穿龙薯蓣DnSQS基因的克隆及表达分析

Cloning and Expression Analysis of DnSQS Gene in Dioscorea nipponica

角鲨烯合成酶(SQS)是植物甾醇和萜类化合物合成的关键酶之一。为了揭示穿龙薯蓣SQS基因的功能,该研究以穿龙薯蓣cDNA为模板,采用PCR方法克隆DnSQS基因,并对得到的序列进行生物信息学分析。采用HPLC方法检测不同组织的薯蓣皂苷元含量,采用实时荧光定量PCR技术分析DnSQS基因在不同组织、激素诱导及非生物胁迫下的表达特征。结果表明:(1)成功克隆得到穿龙薯蓣2个基因DnSQS1与DnSQS2,二者分别编码409和433个氨基酸,但编码的蛋白二级结构均以α螺旋和无规则卷曲为主,都存在由α螺旋折叠形成的保守催化中心以及2个富含天冬氨酸的功能结构,都具有2个跨膜螺旋结构,并且都定位于内质网。(2)DnSQS1和DnSQS2与盾叶薯蓣DzSQS的亲缘关系较近,2个DnSQS蛋白在进化上相对保守。(3)不同组织的薯蓣皂苷元含量存在差异,其含量大小依次为叶>根状茎>地上茎>根;DnSQS1与DnSQS2基因在不同组织中的表达也具有显著差异,其中DnSQS1在地上茎中表达水平最高,DnSQS2在叶中表达水平最高。(4)以激素MeJA、ABA、SA、Eth及非生物胁迫H_(2)O_(2)、NaCl、PEG-6000处理叶片,2个DnSQS基因均可诱导表达;而GA_(3)处理下抑制了2个DnSQS基因的表达。研究表明,穿龙薯蓣的2个DnSQS基因可能参与薯蓣皂苷元的合成,并在逆境胁迫机制中发挥重要作用。

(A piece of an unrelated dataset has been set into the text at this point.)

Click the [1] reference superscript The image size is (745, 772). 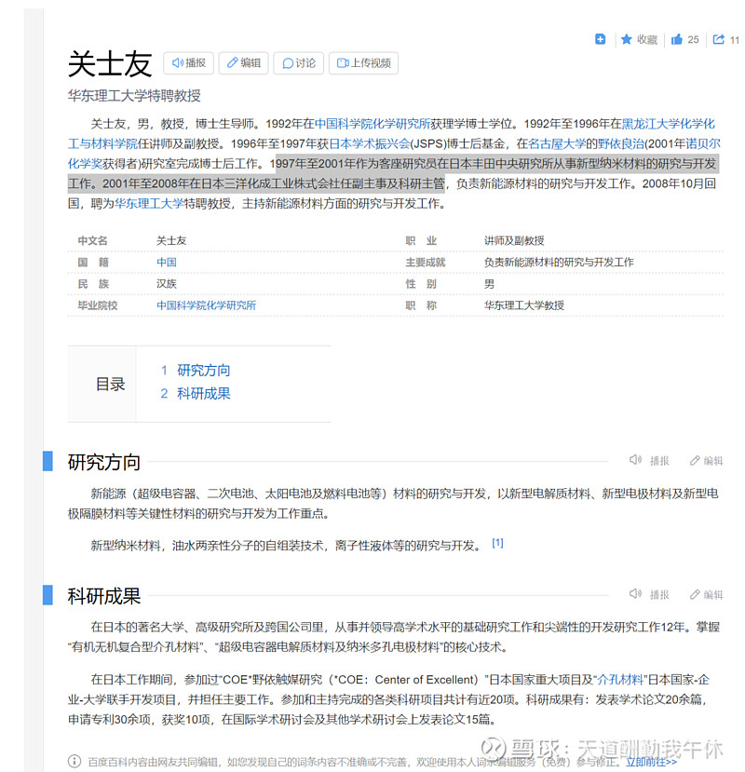[x=497, y=542]
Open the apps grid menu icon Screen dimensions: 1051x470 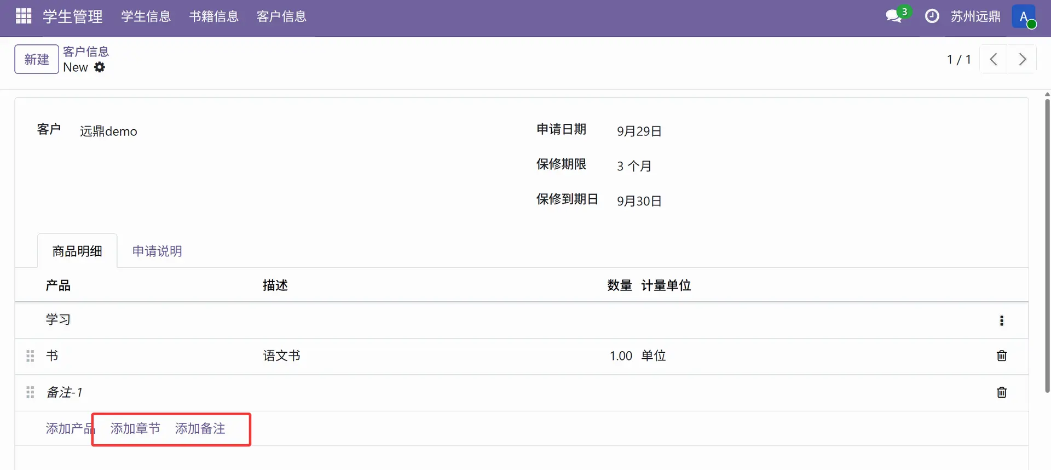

Squalene synthase(SQS)is one of the key enzymes in the synthesis of phytosterols and terpenoids.In order to reveal the function of SQS gene in Dioscorea nipponica,we used the cDNA of D.nipponica as template to clone the DnSQS gene by PCR,and analyzed the obtained sequence by bioinformatics.Simultaneously,the content of diosgenin in different tissues was detected by HPLC,and the expression characteristics of DnSQS gene in different tissues,hormone induction and abiotic stress were analyzed by real-time fluorescence quantitative PCR.The results showed that:(1)two genes(DnSQS1 and DnSQS2)of D.nipponica were successfully cloned.They encode 409 and 433 amino acids,respectively.However,the secondary structures of the encoded proteins consist mostly ofα-helix and random coil,both of which have a conserved catalytic core generated byα-helix folding,two functional structures rich in aspartic acid,two transmembrane helix structures and are localized in the endoplasmic reticulum.(2)DnSQS1 and DnSQS2 were closely related to DzSQS,and the evolution of the two DnSQS proteins was reasonably conserved.(3)The contents of diosgenin in different tissues were different,and the levels of the content were in the order of leaf>rhizome>aboveground stem>root;the expression levels of DnSQS1 and DnSQS2 genes in different tissues were also significantly different,with DnSQS1 being expressed at the highest level in aboveground stems and DnSQS2 being expressed at the highest level in leaves.(4)The expression of two DnSQS genes could be induced by MeJA,ABA,SA,Eth,H_(2)O_(2),NaCl and PEG-6000,while GA_(3) treatment inhibited the expression of two DnSQS genes.Studies have shown that the two DnSQS genes may be involved in the synthesis of diosgenin and play an important role in the mechanism of adversity stress.